This series is a look at more complex issues through the lens of individual Bible characters, asking more penetrating questions with unique learning experiences. Each study culminates with a shared experience or project--group mission project, an opportunity to share spiritual autobiographies with one another, a one-day retreat, a group service project, and worship and surrender experience.
Some Bible characters and situations include David's connection with God. David spent many years on the run from Saul. His two closest companions were God and Jonathan could not be at his side continually, God provided encouragement, perspective, strength, and support during those long nights and weary days in the desert.

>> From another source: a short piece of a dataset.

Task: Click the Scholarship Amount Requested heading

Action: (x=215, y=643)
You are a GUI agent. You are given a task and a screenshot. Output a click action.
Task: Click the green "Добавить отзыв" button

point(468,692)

Psalms 40 and 42 record his prayers. How does a mature person actually go about being intimate with God? What was David willing to say to God? And who is this God who can handle and even longs for frank relationship like this? Understand who God is and how to lean on him.
Mary Magdalene and the Resurrected Jesus. When Mary Magdalene approached the tomb and found it empty, her heart sank. But when she saw Jesus, she saw him for who he truly was her resurrected Lord and Savior. He revealed himself when he spoke her name, a moment of deep intimacy. What does it mean to see Jesus as our resurrected Lord and Savior and as the one who calls us by name? How do we respond?
Jacob. Like Jacob, we wrestle with God when we struggle to see what he's doing in the daily circumstances of our lives. Wanting desperately to know what God is up to, we confront God. Jacob made a shift in how he looked at himself as a result of his wrestling--he became not just Jacob the deceiver, but Israel. How does a mature person wrestle with God?